In many important natural, synthetic and engineered materials, functionality and properties emerge at or below the nanoscale; however, quantifying atomic structure (i.e., local chemistry, bonding, atomic positions, spatial correlations and topology) in three-dimensions, through time and varying length scales, remains a challenge. This National Science Foundation Research Traineeship (NRT) award to North Carolina State University and North Carolina Central University will develop a new educational paradigm for Data-Enabled Science and Engineering of Atomic Structure (SEAS) to address the demand for a new generation of interdisciplinary, data-driven scientists who can apply advanced statistical methods to atomic-structure data generated from cutting-edge analytical and computational experiments. The research pioneered by these students will ultimately lead to a greater understanding of how the atomic structures of materials govern their physical properties (e.g. electronic, optical, mechanical). The project anticipates training at least forty (40) MS and PhD students over the five-year grant, including twenty (20) funded trainees, from materials science, physics, statistics and applied mathematics.
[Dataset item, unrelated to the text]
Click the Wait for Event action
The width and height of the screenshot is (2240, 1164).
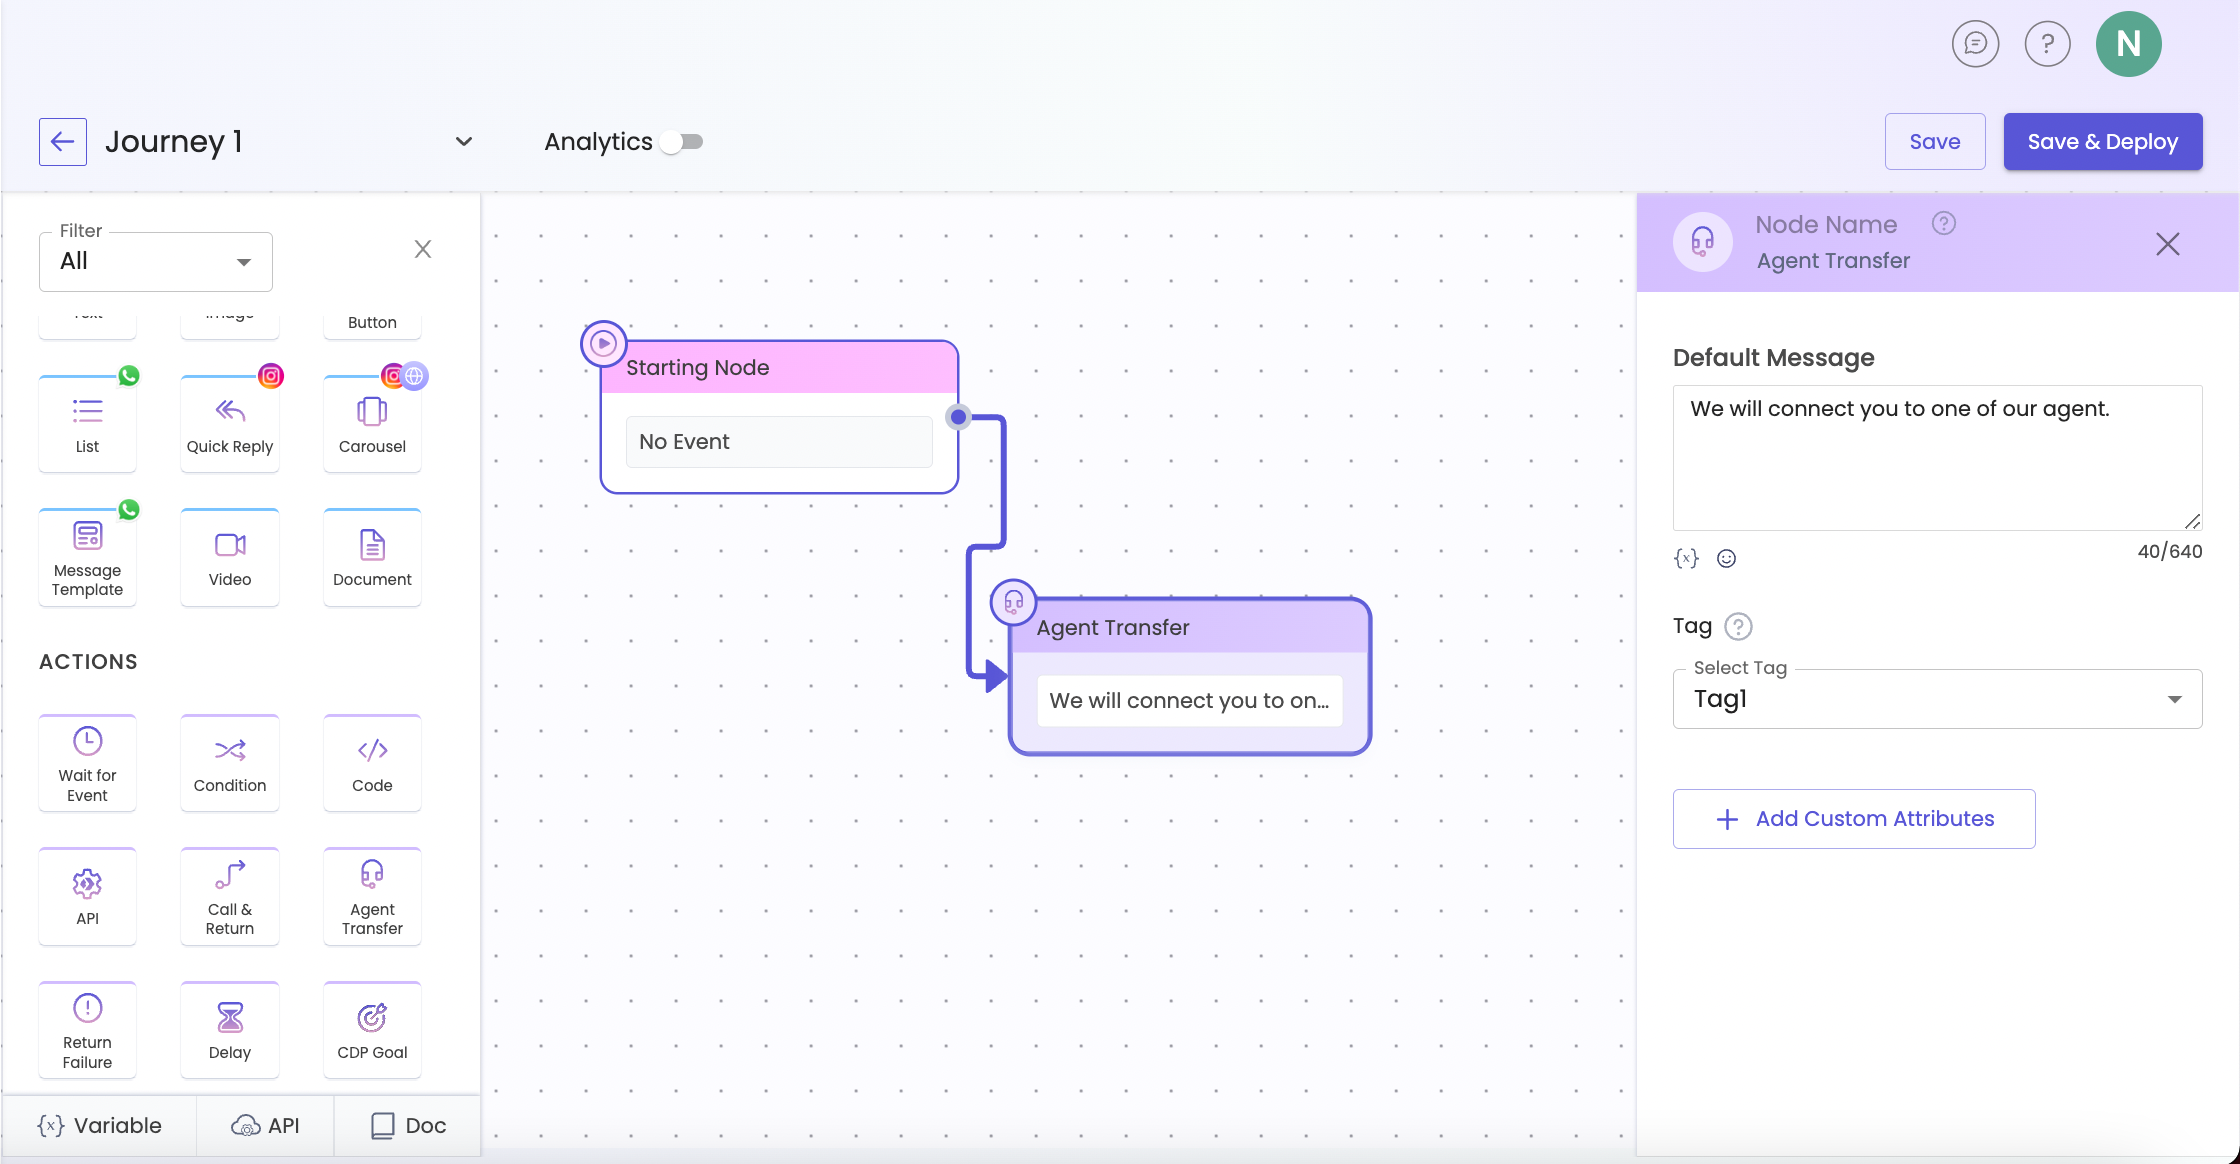point(87,764)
With large investments in our national scientific infrastructure at both Federal laboratories and universities, a new and evolving generation of atomically sensitive instruments has opened new opportunities for next-generation science. Parallel to these developments in measurement sciences, great strides have been made in computational materials science, which are providing unprecedented opportunities for predictive materials design. The SEAS effort will develop a new graduate-training model, responding to the emergence and rapid growth of this critical interdisciplinary research at the interface of materials and data science and contributing directly and indirectly to the national Materials Genome Initiative (MGI), a multi-agency initiative spearheaded by the White House that advances the U.S. economy by enabling faster deployment of new materials. The SEAS traineeship program will immerse graduate students in a unique interdisciplinary curricular and research environment in which the trainees will be team-mentored by a diverse group of faculty and external industry and national laboratory scientists. The students will design professional development portfolios that will include laboratory rotations, interdisciplinary research group activities, internships, research training modules, communication training, and leadership-training activities. SEAS will promote and enhance diversity within the traineeship and larger professional community, and an integral part of the traineeship will be a bridge-to-the-PhD program across the partnering institutions aimed at better preparing underrepresented students to succeed in a research-intensive PhD program.
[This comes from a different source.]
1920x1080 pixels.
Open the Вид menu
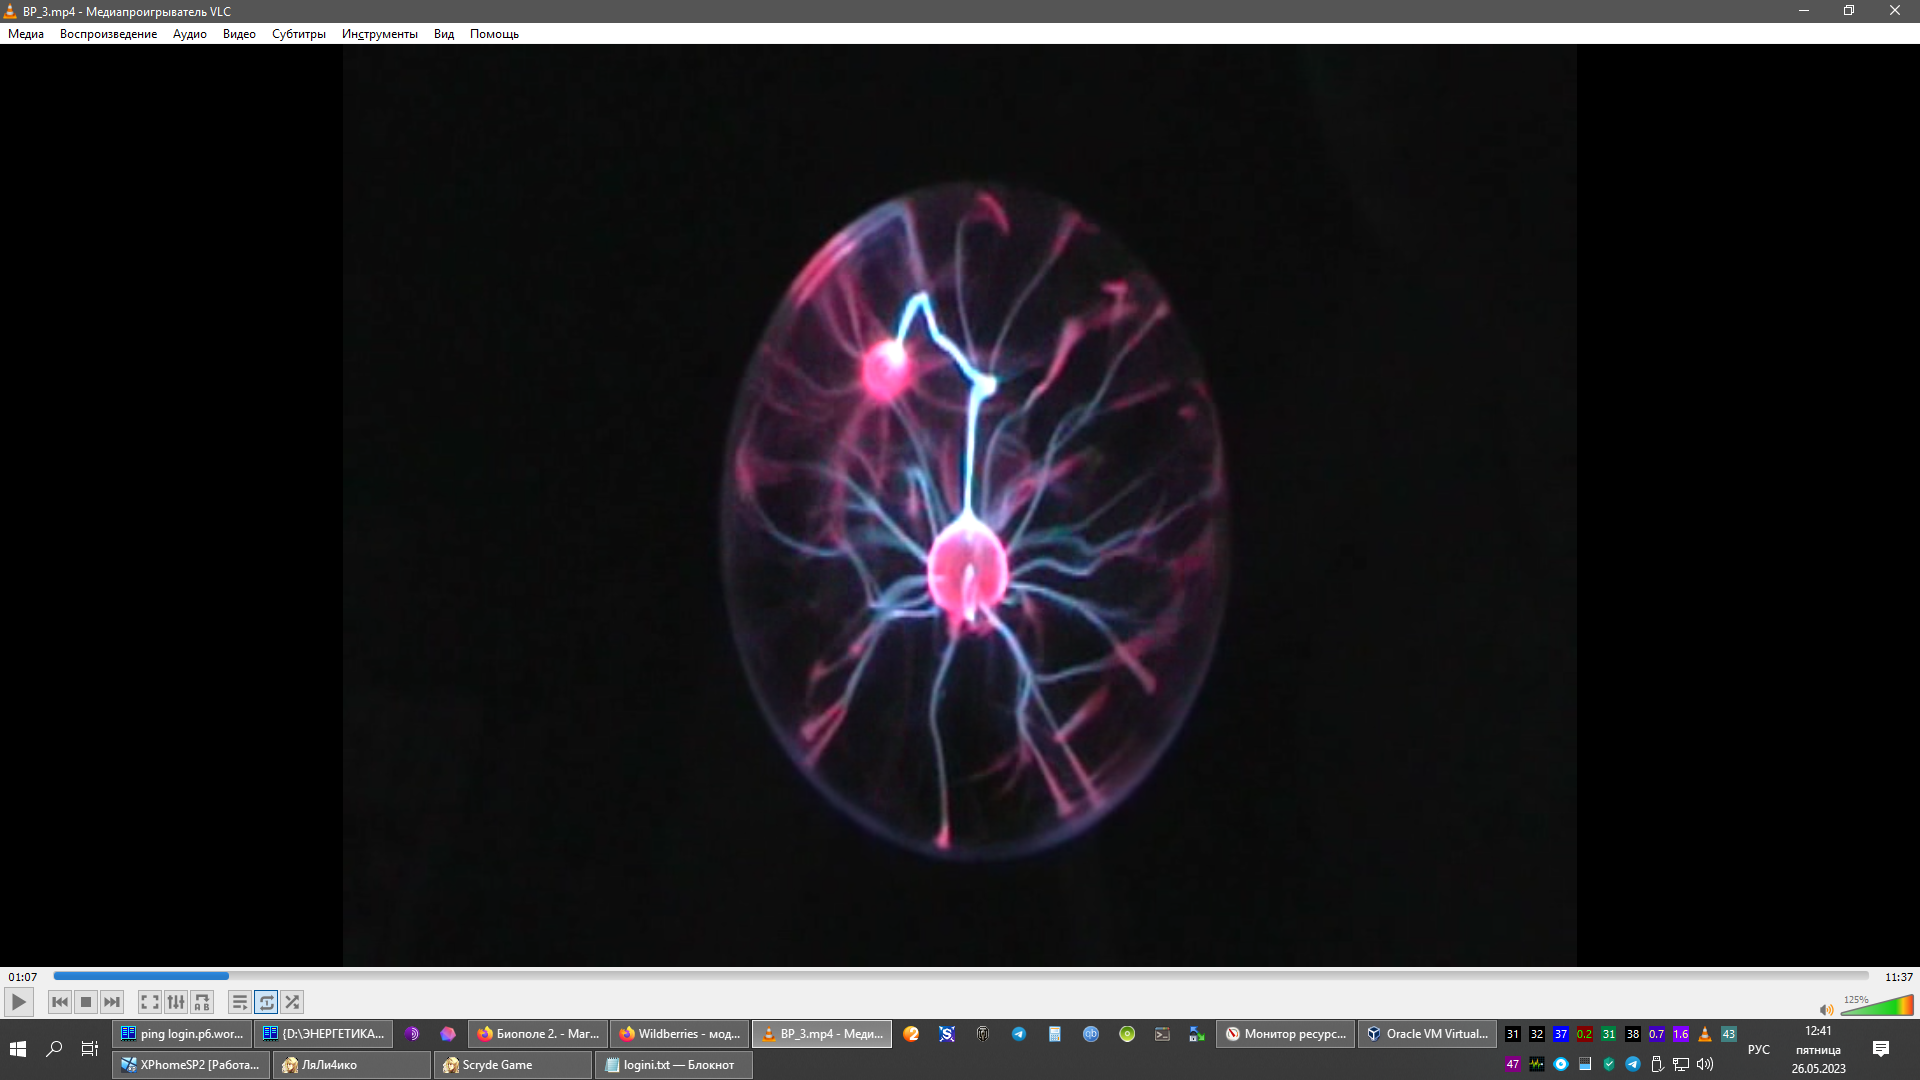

The NSF Research Traineeship (NRT) Program is designed to encourage the development and implementation of bold, new potentially transformative models for STEM graduate education training. The Traineeship Track is dedicated to effective training of STEM graduate students in high priority interdisciplinary research areas, through the comprehensive traineeship model that is innovative, evidence-based, and aligned with changing workforce and research needs.